(Collected data)
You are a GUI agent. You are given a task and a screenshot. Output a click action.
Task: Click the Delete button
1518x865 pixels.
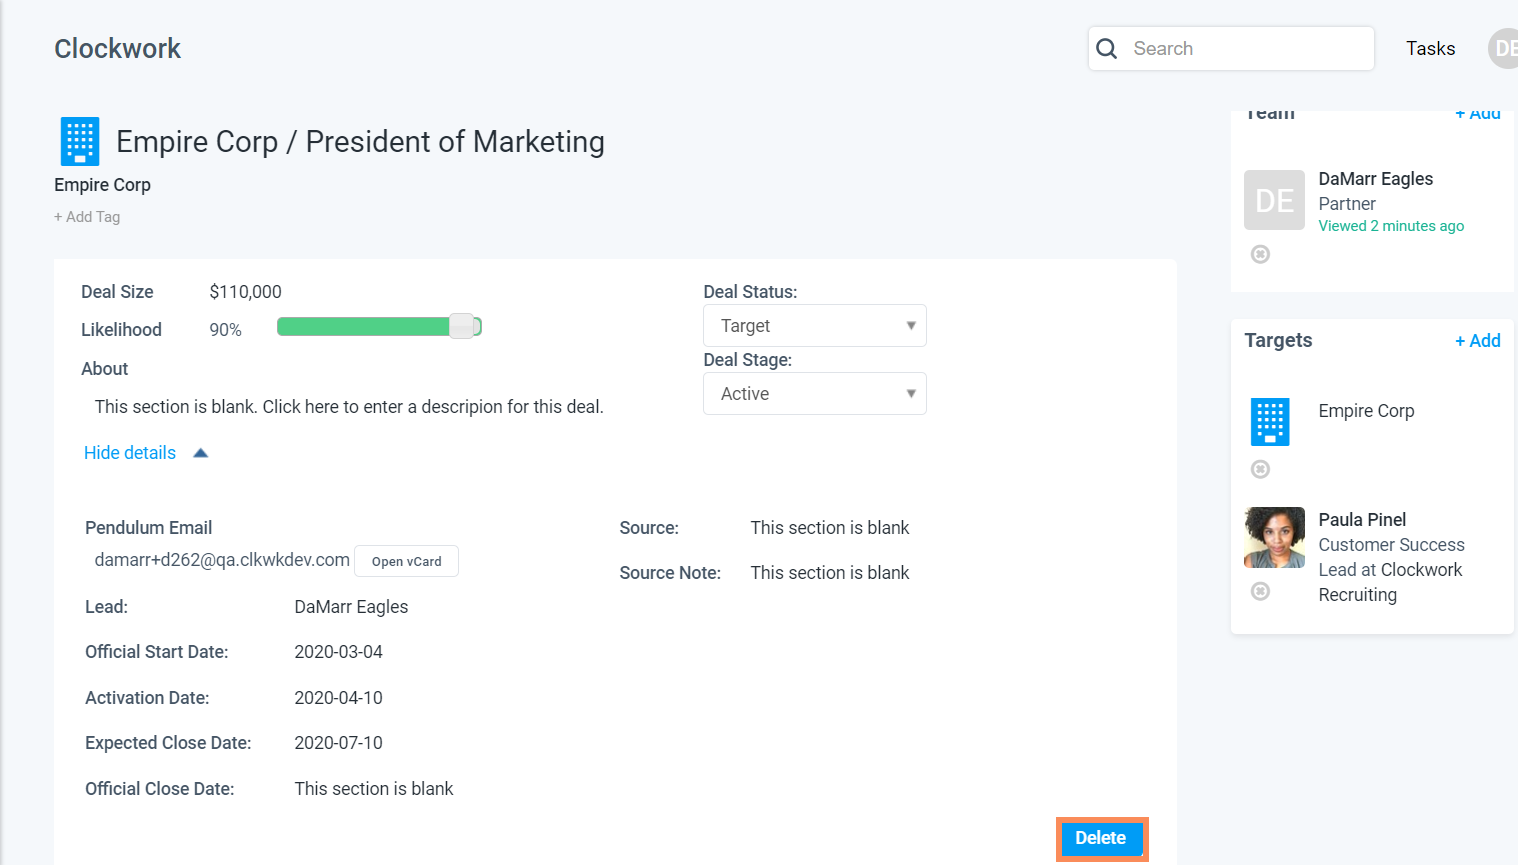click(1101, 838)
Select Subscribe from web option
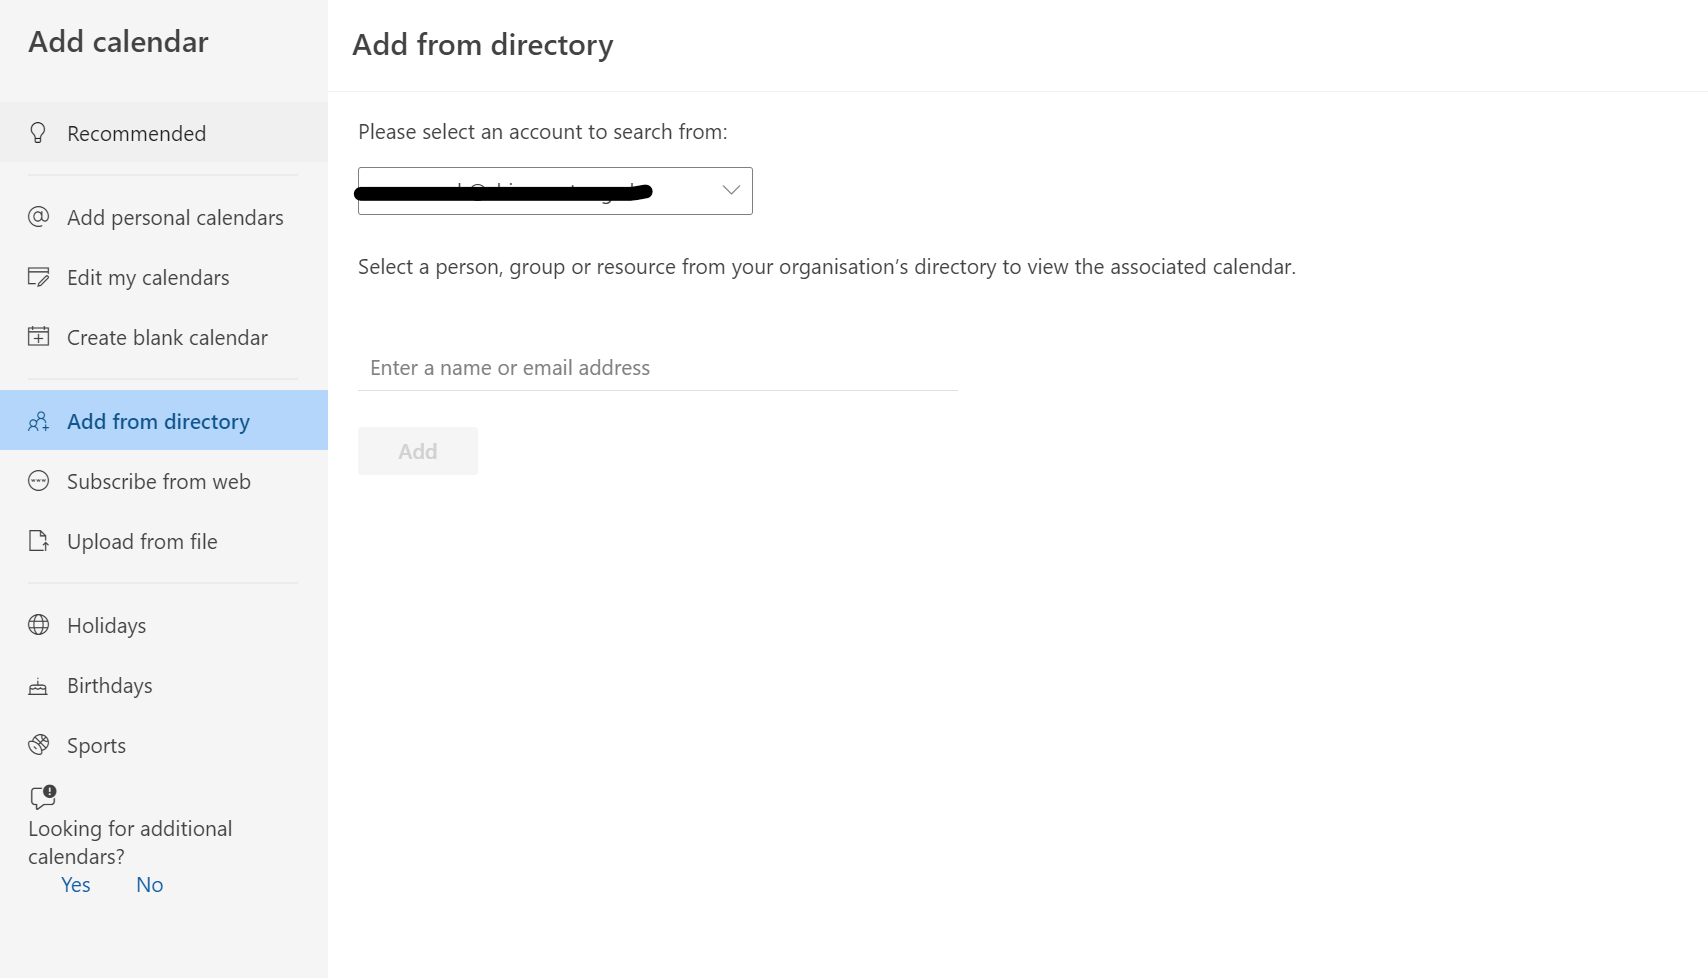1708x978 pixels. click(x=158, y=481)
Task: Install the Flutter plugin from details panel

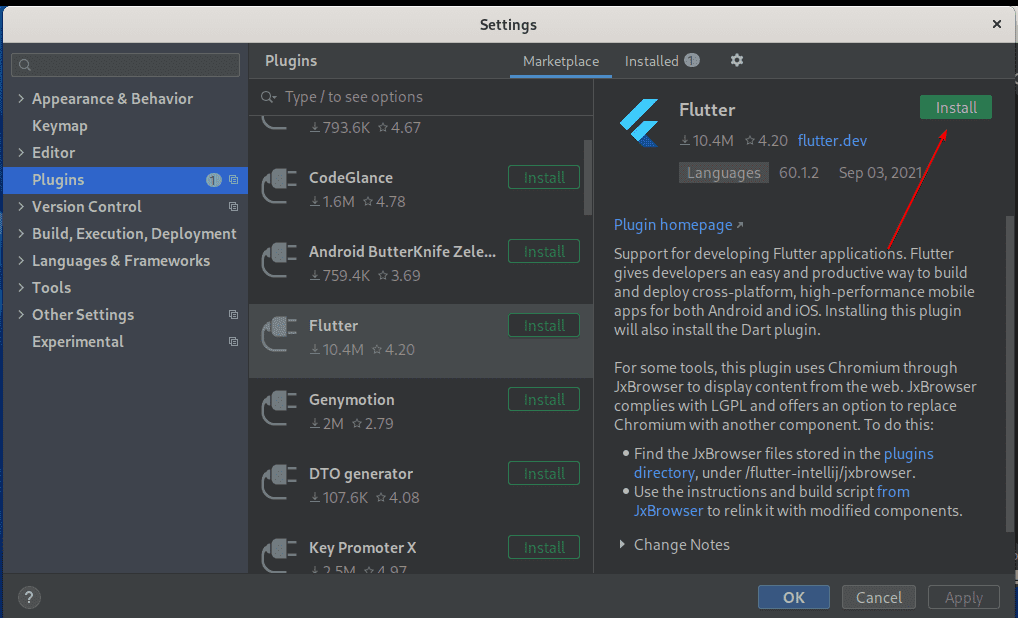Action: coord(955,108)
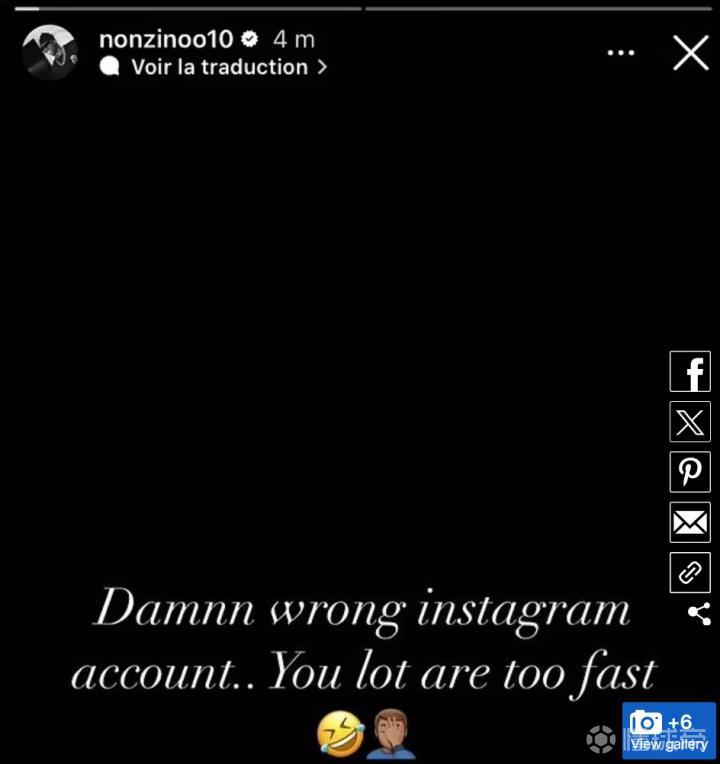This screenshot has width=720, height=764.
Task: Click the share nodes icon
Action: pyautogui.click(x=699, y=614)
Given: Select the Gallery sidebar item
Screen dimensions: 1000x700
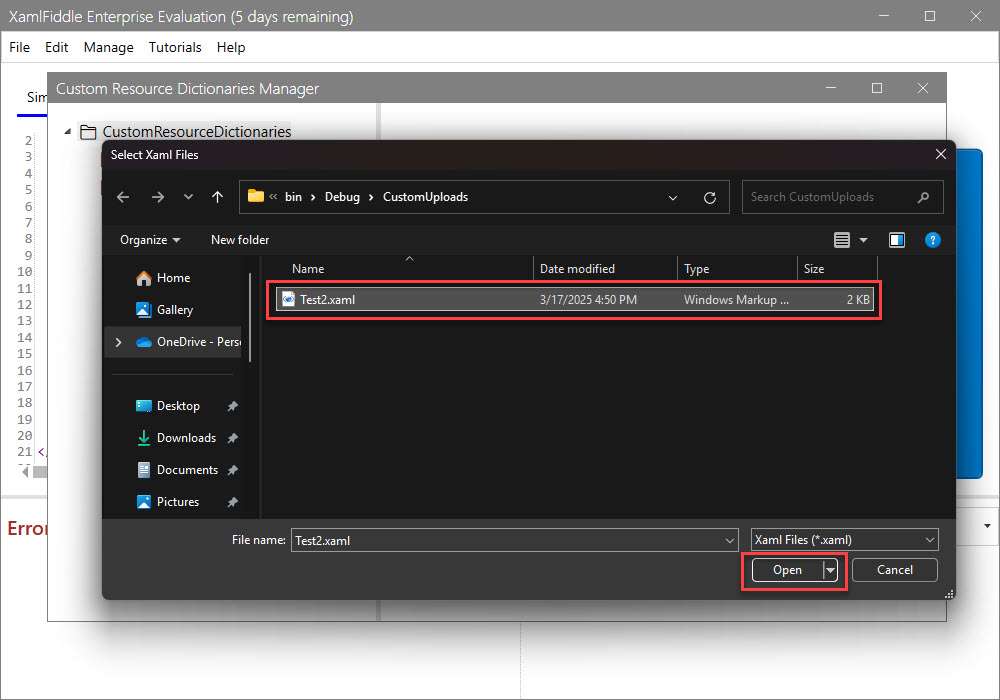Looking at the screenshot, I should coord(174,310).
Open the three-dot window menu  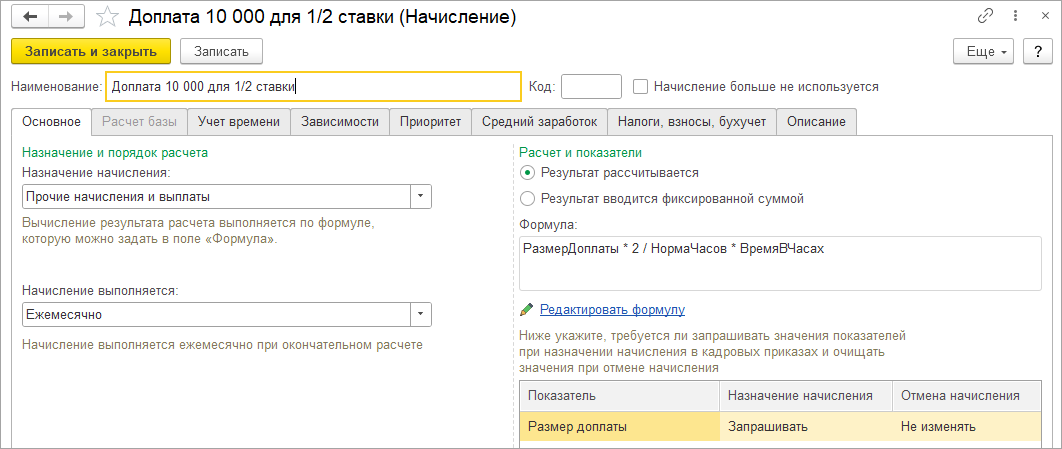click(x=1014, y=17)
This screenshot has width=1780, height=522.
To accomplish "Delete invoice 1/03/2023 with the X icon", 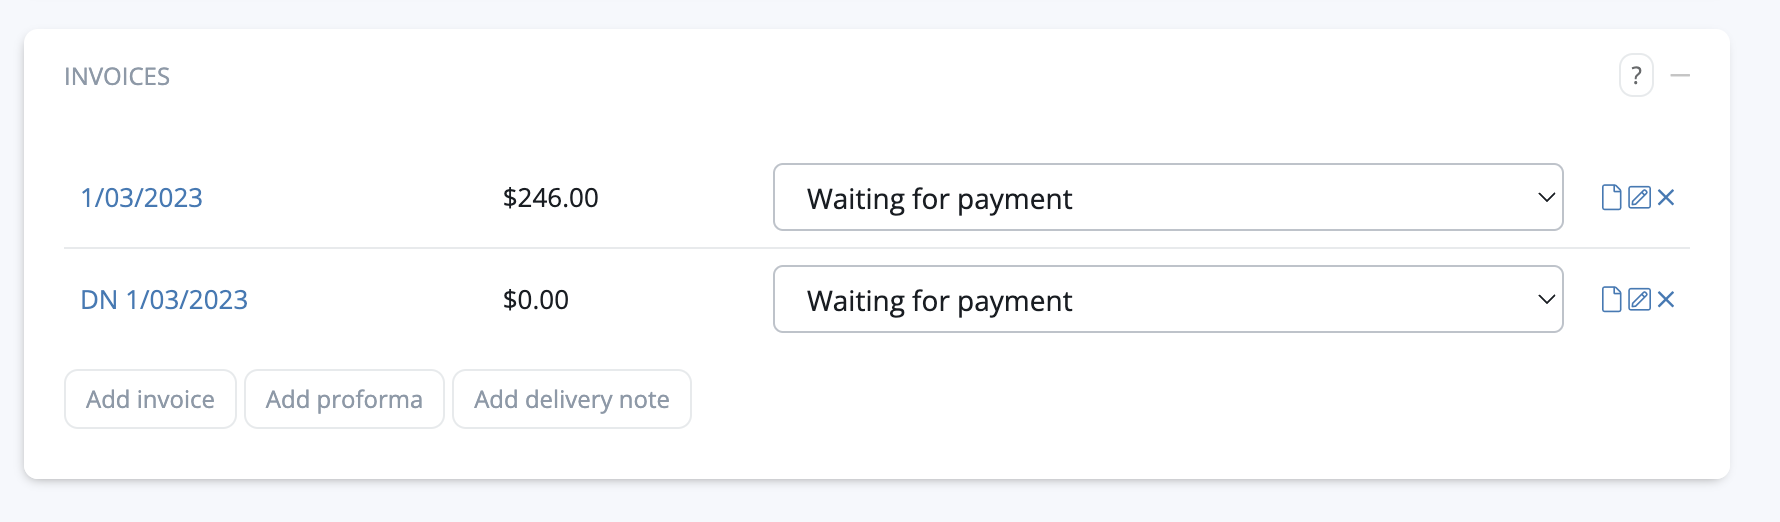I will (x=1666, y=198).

[Work required] Using the data above, retype exactly and only the lines from the one containing "Task: Install the" up to and including the one containing "Given: Select the Gallery sidebar item", with no pictures carried over.

[Task answer]
Task: Install the Flutter plugin from details panel

Action: coord(955,108)
This screenshot has width=720, height=764.
Task: Click the share nodes icon
Action: pyautogui.click(x=699, y=614)
Given: Select the Gallery sidebar item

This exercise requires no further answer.